When you have a login. Then make a table related to your usertable and count the INSERTS. Before you INSERT a new comment check the table if there was a INSERT today.
Before to insert the comment, you check if the user has posted more than 5 comments in the day.
If yes, you don't insert the comment and you display a message.
SELECT COUNT(*) FROM CysticAirwaves_replies WHERE FromUserID = the_user_id AND date = CURDATE()
Besides counting before each insertion, you can store the number of comments made by an user somewhere directly, so you don't have to do the count(*) every time (which can be expensive if an user has lots of comments and the table you have is somewhat big).
Like, on commenting:
SELECT comment_count FROM comment_count_table WHERE user_id = ?
If that value is small enough, you do:
UPDATE comment_count_table SET comment_count = comment_count + 1 WHERE user_id = ?

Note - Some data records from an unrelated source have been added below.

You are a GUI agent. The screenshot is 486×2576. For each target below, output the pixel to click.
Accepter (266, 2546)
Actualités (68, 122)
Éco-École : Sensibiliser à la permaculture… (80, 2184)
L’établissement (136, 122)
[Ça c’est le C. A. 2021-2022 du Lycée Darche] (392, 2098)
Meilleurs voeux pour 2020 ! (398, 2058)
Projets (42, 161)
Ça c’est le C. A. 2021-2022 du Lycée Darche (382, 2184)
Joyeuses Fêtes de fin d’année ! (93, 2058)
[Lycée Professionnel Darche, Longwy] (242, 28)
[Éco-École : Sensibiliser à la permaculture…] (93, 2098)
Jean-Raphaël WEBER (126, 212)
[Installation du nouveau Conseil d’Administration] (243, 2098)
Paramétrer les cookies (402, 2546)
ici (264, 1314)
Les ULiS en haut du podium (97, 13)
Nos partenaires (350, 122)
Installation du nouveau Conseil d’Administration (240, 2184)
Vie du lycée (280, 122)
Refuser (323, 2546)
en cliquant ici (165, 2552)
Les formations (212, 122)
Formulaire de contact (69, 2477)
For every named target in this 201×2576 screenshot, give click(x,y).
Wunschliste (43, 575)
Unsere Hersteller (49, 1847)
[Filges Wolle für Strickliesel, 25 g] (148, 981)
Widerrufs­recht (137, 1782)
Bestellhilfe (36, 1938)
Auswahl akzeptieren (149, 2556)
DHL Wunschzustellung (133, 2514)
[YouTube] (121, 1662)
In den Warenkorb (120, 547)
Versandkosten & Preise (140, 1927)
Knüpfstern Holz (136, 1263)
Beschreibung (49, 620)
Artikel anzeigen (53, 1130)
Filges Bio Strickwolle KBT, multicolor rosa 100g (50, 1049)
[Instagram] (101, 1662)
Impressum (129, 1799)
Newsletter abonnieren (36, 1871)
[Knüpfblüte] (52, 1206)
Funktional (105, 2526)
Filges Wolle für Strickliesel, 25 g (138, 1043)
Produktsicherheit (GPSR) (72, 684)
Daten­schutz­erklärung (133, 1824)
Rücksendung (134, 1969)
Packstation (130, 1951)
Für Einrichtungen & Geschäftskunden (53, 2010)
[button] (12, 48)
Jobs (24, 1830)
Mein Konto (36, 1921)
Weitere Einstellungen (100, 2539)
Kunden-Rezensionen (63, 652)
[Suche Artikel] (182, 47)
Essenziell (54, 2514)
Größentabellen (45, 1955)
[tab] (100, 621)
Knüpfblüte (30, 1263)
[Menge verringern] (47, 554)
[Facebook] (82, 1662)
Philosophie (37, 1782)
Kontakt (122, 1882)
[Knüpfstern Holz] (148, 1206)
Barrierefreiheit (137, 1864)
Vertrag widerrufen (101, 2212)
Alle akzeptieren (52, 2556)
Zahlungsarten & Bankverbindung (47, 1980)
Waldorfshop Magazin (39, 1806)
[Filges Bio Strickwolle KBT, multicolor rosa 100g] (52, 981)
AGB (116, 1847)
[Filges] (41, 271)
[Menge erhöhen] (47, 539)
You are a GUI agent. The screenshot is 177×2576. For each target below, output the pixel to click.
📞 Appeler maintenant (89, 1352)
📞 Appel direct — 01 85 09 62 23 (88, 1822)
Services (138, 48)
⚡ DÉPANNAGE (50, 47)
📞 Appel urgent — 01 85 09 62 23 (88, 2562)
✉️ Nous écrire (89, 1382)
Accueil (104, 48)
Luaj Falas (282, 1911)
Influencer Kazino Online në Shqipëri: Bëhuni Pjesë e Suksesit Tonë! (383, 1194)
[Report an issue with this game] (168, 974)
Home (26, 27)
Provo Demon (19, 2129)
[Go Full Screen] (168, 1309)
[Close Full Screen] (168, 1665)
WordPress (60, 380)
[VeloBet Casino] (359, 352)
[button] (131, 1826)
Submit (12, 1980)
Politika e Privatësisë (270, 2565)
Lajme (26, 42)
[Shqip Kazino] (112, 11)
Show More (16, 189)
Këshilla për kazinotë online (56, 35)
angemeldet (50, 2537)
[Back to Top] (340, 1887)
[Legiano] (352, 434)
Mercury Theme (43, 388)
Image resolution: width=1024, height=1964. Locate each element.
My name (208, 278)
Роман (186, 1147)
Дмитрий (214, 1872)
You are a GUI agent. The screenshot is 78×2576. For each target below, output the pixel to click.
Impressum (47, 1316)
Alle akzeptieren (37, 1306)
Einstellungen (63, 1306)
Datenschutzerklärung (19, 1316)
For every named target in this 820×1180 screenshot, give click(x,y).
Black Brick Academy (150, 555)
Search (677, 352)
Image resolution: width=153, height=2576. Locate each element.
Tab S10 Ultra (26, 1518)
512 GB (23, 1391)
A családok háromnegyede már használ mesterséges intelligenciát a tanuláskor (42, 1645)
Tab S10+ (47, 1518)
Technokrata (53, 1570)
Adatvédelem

Be careful with this since you'd need to reset that counter somehow.
At my company we implemented this setting a "last modified field". When we do the SELECT, if the "last modified day" is not today, then we reset the counter.
Another option is to have a cron job that resets the counter for all users once every day, but that is way too expensive.